Piecewise, how would the gameplay of Mainspring work? Would it use an Oro-type mission system, or an abstracted MMWW system? Or maybe it would use a detailed everyone-acts system, but groups of players are assigned to ships and act as if the ship is their char?
Here's my suggestion: the ship is just going to go from port to port, without a final destination. A small group of PCs will board it, acting as both crew and passengers. Each PC has some sort of reason for being there, that will determine what sort of trouble their presence brings, and also their destination. So what happens is, each PC will get off at a predetermined destination, and the current crew will select someone from the waitlist, keeping in mind that they bring their inventory, skills and also the troubles with them. That Flesher could come in handy, but bear in mind they're transporting a creature whose calls attract the minions of the Wyrm. That assassin can easily dispatch unwelcome boarders, who definitely will be coming, because they're on the run after their latest hit. That captain? They aren't too well liked by merchants, who'll jack up the prices while they're here.
PCs will only be on the ship for a short amount of time. What that means is they won't level up, because by the time it happens, they'd have reached their destination to continue with their own lives, their stats no longer having any in-game significance as they've retired from being PCs. There'll be no character progression, instead, the ship itself will progress. Over time, people will upgrade it, people will modify it. It'll get its battle scars and its odd quirks. It'll get enormous cannons, and then maybe a quick passageway from the kitchen to them, because as it turns out it, they overheat too damn quickly, rendering it necessary to pour beverages over them to keep them cool in the midst of battle. It will also attract people with more interesting lifestyles, that is, higher level PCs.

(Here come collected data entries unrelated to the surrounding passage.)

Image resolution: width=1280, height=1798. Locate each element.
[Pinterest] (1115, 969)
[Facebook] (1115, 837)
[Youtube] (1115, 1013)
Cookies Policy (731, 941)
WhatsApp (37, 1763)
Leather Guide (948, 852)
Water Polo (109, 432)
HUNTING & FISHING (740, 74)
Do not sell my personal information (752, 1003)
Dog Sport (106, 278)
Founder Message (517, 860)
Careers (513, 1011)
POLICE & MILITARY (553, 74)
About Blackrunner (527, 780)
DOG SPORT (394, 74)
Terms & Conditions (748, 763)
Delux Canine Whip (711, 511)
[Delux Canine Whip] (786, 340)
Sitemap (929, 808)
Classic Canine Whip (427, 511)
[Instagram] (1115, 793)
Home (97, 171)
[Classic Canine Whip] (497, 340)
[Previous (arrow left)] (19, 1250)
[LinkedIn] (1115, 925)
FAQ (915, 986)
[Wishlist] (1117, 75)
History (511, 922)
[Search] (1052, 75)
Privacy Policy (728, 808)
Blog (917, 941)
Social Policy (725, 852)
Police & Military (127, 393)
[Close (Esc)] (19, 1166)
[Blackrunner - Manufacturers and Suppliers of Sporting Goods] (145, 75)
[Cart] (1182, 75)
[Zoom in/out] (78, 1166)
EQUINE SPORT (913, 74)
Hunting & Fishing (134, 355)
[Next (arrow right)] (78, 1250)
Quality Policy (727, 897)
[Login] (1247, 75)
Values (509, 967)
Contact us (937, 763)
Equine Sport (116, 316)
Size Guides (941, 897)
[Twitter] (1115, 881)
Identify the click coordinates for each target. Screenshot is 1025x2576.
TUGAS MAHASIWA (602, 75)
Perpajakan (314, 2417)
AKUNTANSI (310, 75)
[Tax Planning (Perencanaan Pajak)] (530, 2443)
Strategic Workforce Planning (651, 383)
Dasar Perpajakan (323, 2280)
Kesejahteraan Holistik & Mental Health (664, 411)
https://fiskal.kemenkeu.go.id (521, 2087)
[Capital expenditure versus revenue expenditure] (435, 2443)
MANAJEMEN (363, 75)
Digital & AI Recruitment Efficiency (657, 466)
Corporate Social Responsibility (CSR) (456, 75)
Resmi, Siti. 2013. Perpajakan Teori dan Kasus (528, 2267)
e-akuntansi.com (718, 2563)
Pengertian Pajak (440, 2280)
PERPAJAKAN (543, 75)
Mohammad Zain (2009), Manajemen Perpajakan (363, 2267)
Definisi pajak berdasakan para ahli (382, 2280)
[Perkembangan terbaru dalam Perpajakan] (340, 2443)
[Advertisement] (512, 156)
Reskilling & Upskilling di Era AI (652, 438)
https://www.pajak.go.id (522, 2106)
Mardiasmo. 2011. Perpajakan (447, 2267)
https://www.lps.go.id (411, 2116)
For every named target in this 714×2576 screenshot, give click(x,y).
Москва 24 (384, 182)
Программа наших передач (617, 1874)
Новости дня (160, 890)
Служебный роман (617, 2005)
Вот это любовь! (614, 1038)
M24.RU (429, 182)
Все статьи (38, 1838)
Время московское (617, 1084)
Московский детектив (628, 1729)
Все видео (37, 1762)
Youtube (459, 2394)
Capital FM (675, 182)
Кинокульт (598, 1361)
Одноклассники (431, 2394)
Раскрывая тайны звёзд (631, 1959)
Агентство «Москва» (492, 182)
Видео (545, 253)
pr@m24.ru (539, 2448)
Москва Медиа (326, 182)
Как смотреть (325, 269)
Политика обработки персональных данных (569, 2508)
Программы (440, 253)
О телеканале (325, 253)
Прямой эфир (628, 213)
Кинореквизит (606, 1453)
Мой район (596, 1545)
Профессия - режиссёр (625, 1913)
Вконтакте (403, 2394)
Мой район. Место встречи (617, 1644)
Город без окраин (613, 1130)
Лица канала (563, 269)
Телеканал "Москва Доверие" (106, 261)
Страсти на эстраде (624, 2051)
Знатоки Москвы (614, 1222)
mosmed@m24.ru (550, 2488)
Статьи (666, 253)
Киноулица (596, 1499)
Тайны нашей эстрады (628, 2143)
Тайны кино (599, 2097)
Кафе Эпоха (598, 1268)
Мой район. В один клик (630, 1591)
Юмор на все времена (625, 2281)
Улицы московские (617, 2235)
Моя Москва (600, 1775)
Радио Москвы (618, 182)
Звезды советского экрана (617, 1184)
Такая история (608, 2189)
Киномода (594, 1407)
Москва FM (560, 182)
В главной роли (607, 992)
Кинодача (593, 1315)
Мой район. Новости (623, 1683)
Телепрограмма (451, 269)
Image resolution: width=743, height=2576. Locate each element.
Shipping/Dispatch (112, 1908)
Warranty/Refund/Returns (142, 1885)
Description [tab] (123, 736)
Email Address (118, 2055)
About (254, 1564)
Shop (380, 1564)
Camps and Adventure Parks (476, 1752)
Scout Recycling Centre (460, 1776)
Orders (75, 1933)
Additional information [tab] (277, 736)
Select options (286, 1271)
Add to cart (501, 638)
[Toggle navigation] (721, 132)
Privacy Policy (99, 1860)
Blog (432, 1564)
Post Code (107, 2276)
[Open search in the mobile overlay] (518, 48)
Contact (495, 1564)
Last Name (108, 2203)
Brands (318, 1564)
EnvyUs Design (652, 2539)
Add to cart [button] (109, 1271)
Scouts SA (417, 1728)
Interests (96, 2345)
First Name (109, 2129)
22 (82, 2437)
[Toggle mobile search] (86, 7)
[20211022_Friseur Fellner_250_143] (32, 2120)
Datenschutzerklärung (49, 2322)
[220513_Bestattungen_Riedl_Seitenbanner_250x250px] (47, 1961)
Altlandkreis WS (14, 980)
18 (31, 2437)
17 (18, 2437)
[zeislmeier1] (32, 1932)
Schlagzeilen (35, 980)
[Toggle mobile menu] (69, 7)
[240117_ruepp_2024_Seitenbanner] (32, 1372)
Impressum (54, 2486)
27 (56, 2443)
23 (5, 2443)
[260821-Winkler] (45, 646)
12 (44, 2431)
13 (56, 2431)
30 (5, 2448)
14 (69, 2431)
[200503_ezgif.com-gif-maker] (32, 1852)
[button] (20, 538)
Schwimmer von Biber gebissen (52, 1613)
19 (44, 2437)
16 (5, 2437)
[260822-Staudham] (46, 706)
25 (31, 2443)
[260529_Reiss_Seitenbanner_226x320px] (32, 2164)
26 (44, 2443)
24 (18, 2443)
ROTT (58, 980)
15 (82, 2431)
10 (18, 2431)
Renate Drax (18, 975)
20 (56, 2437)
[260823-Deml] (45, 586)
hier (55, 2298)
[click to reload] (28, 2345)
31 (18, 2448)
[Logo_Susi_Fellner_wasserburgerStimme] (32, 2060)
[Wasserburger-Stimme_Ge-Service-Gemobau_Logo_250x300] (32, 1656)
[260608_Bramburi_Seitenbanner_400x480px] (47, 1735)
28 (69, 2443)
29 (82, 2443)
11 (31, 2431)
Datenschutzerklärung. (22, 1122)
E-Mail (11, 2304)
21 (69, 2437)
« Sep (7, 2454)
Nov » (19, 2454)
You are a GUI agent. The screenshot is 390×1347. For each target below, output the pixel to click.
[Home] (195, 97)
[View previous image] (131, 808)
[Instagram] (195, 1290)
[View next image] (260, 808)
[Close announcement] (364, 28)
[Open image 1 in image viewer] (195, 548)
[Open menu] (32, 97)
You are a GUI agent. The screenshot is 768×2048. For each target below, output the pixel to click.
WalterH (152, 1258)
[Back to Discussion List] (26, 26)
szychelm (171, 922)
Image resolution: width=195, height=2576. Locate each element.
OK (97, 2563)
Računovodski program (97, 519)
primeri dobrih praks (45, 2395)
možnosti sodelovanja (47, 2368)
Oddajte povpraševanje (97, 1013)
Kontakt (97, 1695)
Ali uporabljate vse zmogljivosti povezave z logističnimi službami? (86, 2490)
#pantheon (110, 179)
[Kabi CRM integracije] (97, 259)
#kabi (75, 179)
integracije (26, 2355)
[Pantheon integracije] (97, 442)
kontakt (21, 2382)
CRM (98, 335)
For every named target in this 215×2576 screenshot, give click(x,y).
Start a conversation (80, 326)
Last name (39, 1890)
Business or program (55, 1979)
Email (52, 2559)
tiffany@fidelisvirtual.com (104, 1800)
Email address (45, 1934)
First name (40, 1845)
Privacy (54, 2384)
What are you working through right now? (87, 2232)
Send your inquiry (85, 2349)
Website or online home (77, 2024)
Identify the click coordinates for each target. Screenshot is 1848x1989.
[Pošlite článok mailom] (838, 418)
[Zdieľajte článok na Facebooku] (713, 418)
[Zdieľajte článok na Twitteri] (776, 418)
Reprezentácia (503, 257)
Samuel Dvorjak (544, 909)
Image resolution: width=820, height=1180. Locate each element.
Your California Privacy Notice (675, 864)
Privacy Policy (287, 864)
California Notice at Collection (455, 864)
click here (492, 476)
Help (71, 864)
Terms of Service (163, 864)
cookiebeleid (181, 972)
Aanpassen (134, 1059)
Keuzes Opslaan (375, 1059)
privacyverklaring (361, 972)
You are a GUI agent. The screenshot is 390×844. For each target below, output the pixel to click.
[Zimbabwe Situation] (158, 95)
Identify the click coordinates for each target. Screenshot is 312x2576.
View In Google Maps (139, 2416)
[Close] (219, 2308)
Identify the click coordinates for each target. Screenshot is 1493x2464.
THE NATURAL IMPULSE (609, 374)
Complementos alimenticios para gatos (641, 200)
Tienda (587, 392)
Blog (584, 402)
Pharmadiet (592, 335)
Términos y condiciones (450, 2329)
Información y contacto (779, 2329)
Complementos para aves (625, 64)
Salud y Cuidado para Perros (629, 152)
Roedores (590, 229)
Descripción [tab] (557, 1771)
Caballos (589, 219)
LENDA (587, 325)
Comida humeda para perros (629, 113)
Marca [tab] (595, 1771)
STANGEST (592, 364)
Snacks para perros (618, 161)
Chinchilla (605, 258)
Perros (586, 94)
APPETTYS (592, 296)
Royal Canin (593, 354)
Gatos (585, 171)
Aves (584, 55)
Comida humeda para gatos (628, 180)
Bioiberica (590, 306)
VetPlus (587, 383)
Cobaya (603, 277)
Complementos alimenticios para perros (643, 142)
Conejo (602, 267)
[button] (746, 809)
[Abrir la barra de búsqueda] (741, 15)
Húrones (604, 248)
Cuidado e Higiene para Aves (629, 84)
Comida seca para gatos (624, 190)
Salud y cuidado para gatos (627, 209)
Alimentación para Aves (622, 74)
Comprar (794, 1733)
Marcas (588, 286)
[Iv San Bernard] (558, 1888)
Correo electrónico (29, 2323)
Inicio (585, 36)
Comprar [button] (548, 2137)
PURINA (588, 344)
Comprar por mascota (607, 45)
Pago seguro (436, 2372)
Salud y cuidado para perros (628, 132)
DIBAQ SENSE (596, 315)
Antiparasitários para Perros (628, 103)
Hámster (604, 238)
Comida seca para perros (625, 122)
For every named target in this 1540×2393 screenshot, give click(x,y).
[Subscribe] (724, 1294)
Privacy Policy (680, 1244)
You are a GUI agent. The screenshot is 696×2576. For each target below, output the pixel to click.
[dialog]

So your character will not themselves level up, but by keeping the ship going, subsequent characters will automatically be higher level. It's like a succession fortress of sorts, with everyone progressively altering the ship, until it's a terrifyingly powerful but utterly unholy mess of clockwork and flesh, with a cannon that for whatever reason fires straight into the mess hall, wiring that goes nowhere, and a gimpy mainspring that despite already being replaced by another, has been left there as a decoy for would-be saboteurs, because the cash needed to uninstall it got blown on the maze of decorative statues on the upper deck. And because PCs will retire quickly, there's no need for the waitlisters to wish death on the current batch.